This week, as Washington has tried to decide whether to rescue the automobile industry, Americans have wondered what it looks like when a giant automobile company goes under. The answer can be found in Detroit.
So the property is virtually abandoned, and much of it has been empty for years. Almost all the windows in the four- and five-story buildings — thousands of them — are broken. The bricks and masonry are crumbling, and two large enclosed bridges that soar over streets are falling apart. Part of one of the large passageways recently collapsed onto Bellevue Avenue, and still sits there, blocking the street.
Some floors have caved in because metal scrappers have cut out the I-beams. Vast rooms are filled with trash, from old shoes to unwanted pleasure boats.
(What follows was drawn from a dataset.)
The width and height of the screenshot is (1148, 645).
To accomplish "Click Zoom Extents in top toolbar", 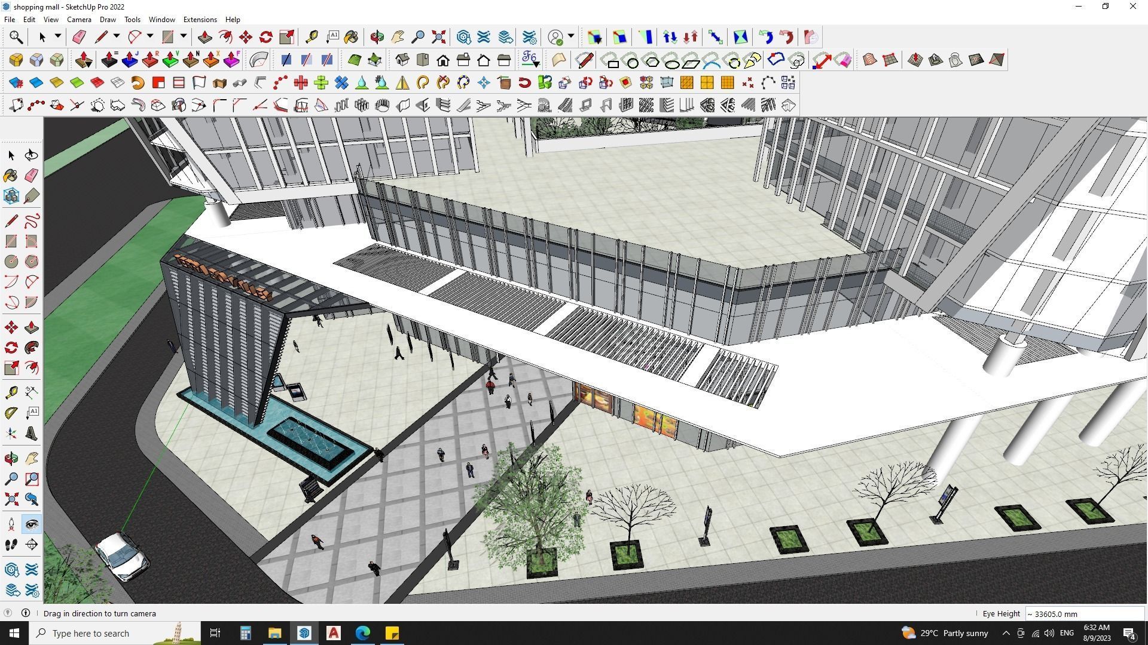I will pos(438,37).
Nature has reasserted itself: Trees grow on the roof and moss has spread inside. Chalky stalactites hang from ceilings, apparently the result of rain coursing through the walls.
Water from broken pipes collects into small lakes, freezes during the Michigan winters, then breaks up in spring and runs out of the plant onto neighboring streets. The plant is home to wild dogs, feral cats, homeless people. Arson is a regular event.
In its day, when Detroit was the Silicon Valley of the early 20th century, the Packard complex was a center for innovation. In 1905, the architect Albert Kahn designed Building No. 10 with reinforced steel concrete, creating an airy, spacious workspace. Such construction revolutionized the building of factories around the world.